Copy the lines below word for word, starting at the line that contains "The image size is (1354, 922)." and ending at the line that contains "(x=479, y=16)". Leave the pictures out of your copy.

Entries from a screen grounding dataset —
________________________
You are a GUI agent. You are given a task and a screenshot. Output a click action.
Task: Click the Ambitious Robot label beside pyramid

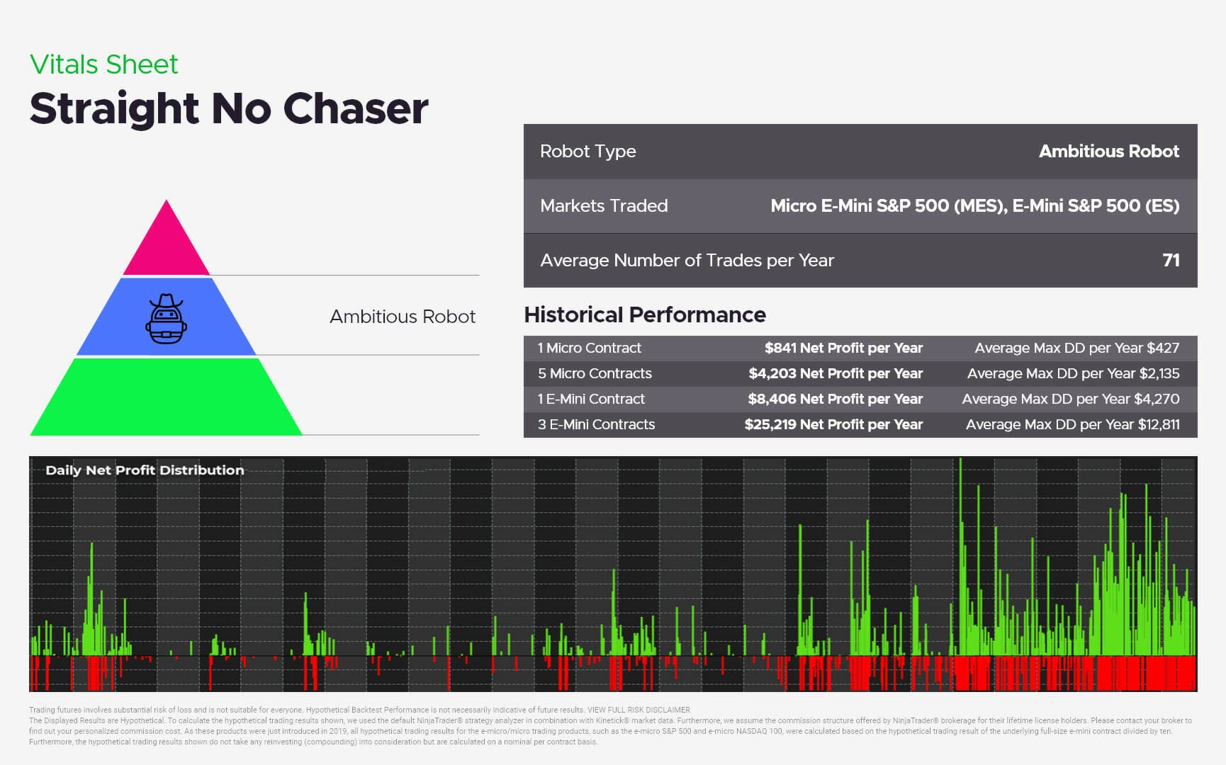coord(402,317)
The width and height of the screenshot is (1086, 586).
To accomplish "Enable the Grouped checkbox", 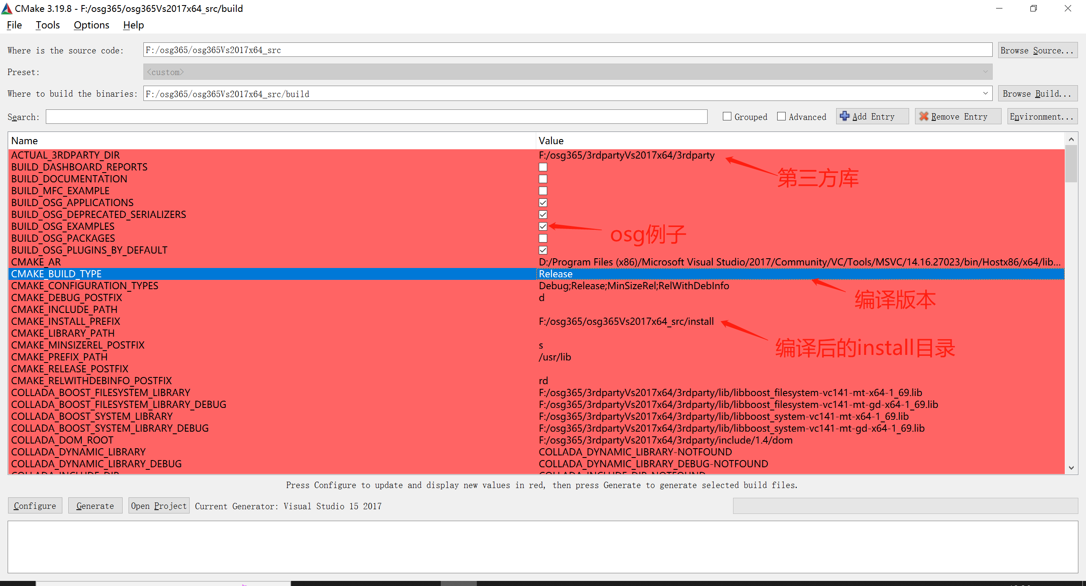I will pos(727,116).
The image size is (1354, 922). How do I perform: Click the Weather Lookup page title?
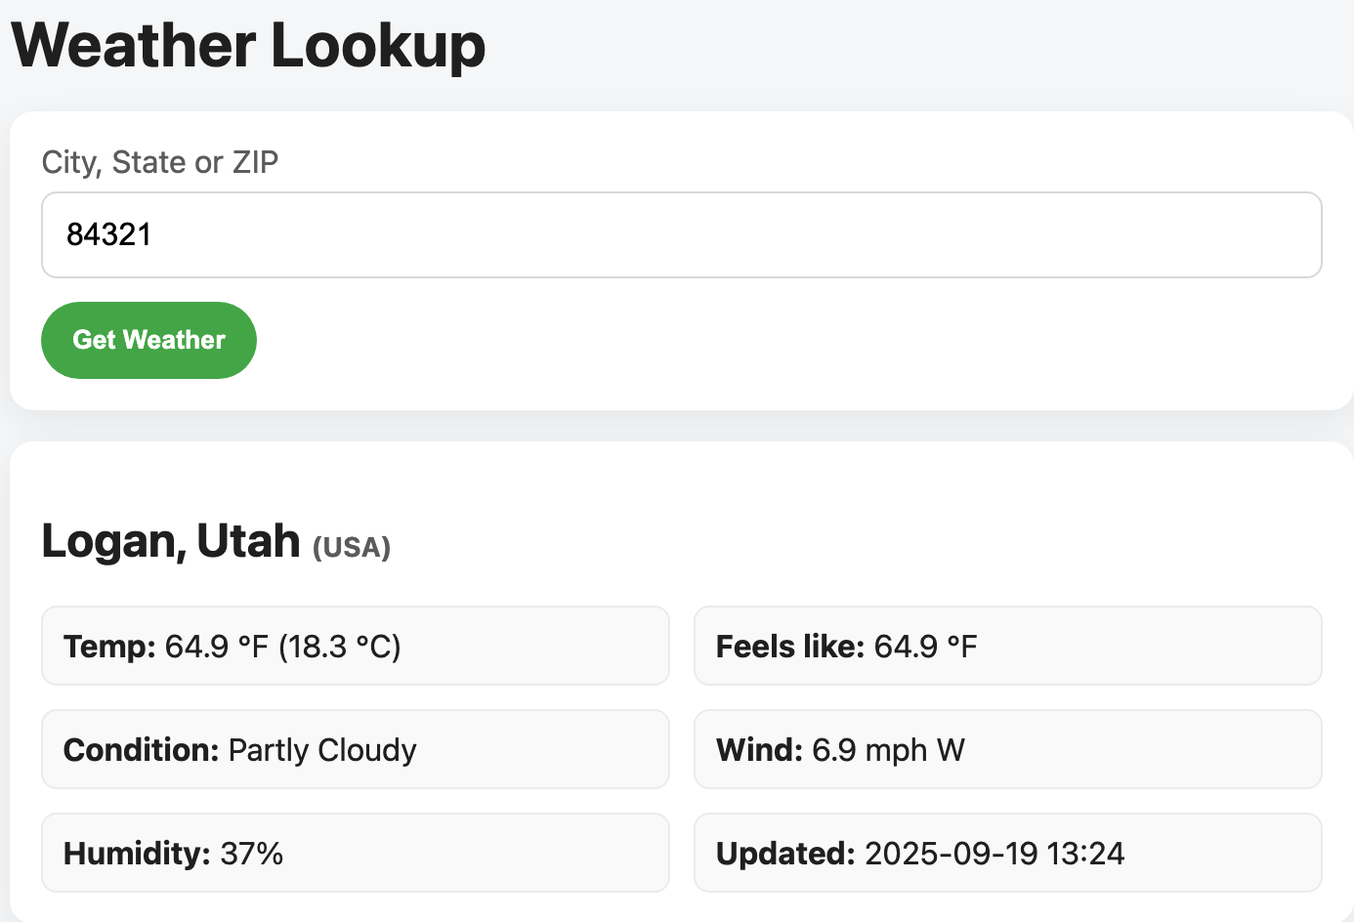[249, 44]
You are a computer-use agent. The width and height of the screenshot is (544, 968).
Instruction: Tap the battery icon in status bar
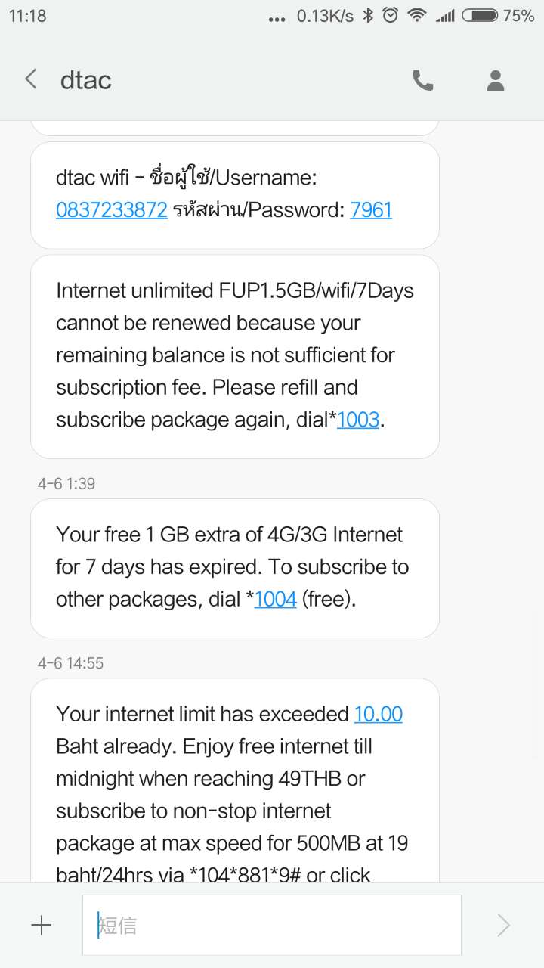(x=479, y=16)

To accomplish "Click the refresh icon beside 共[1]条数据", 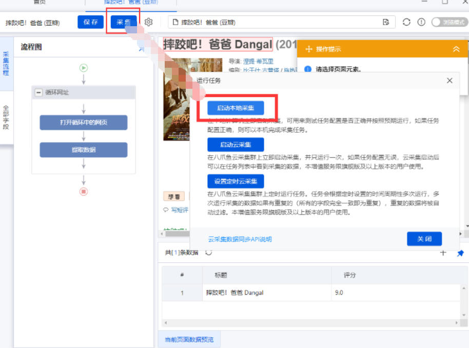I will point(207,253).
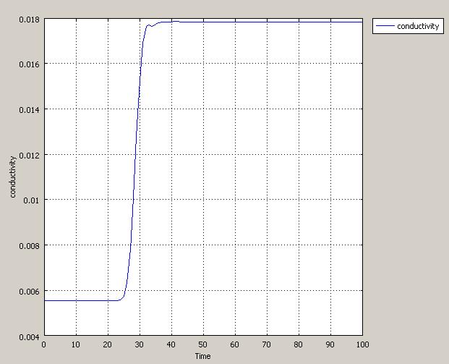Click the 90 tick on Time axis

pyautogui.click(x=330, y=344)
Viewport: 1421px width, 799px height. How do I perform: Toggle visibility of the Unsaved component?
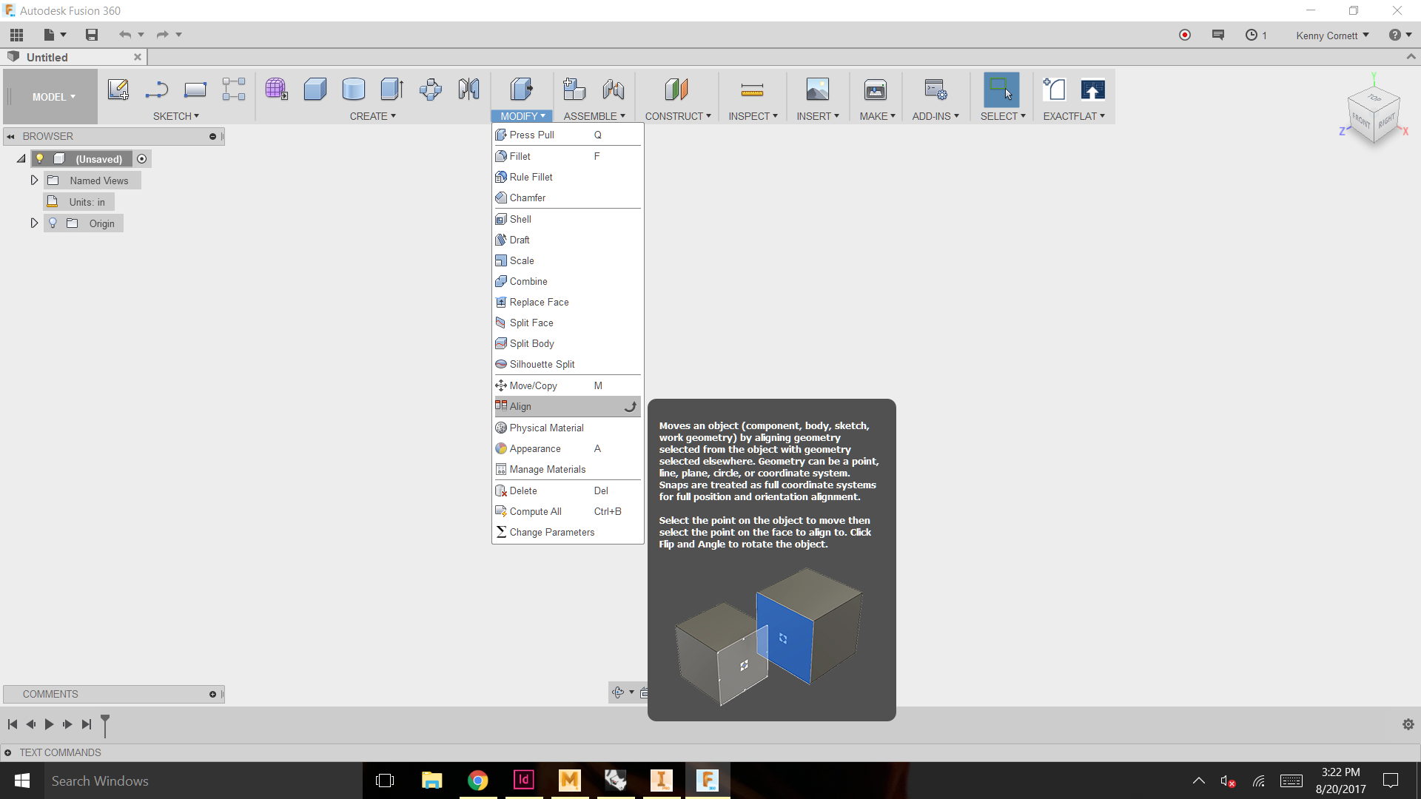tap(38, 158)
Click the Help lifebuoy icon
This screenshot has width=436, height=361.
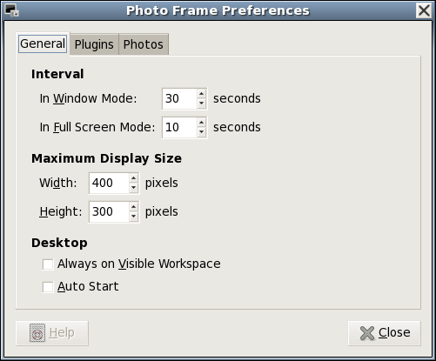37,333
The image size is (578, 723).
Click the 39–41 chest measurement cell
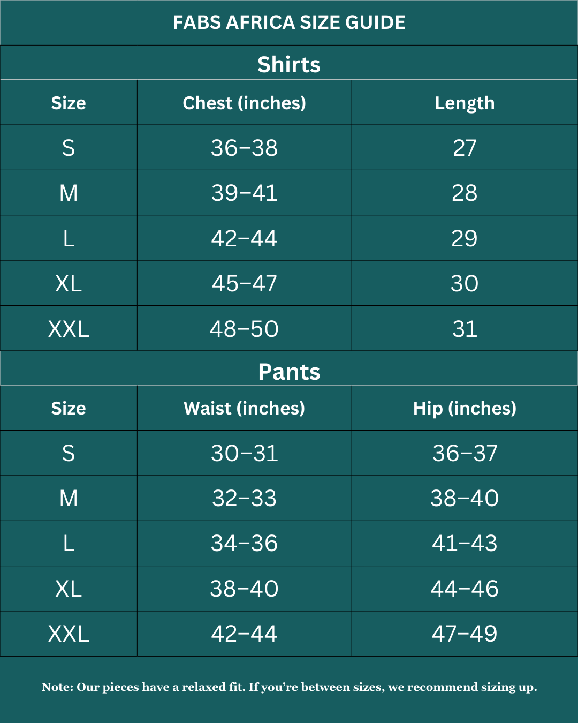point(244,193)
________________________
ANSWER TO THIS EXERCISE —
The image size is (1354, 922). How do I perform: Click the Weather Lookup page title?
[249, 44]
You are a computer-use agent. The width and height of the screenshot is (544, 968).
Instruction: Tap the battery icon in status bar
(x=479, y=16)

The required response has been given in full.